[Stored data]
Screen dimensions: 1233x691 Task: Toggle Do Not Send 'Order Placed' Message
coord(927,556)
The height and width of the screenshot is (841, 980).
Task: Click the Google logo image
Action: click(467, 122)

→ **THE TASK**
Every record listed above needs to be written out again exactly.

→ **THE COMPLETED TASK**
Screen dimensions: 1233x691 Task: Toggle Do Not Send 'Order Placed' Message
coord(927,556)
The height and width of the screenshot is (841, 980).
Task: Click the Google logo image
Action: click(467, 122)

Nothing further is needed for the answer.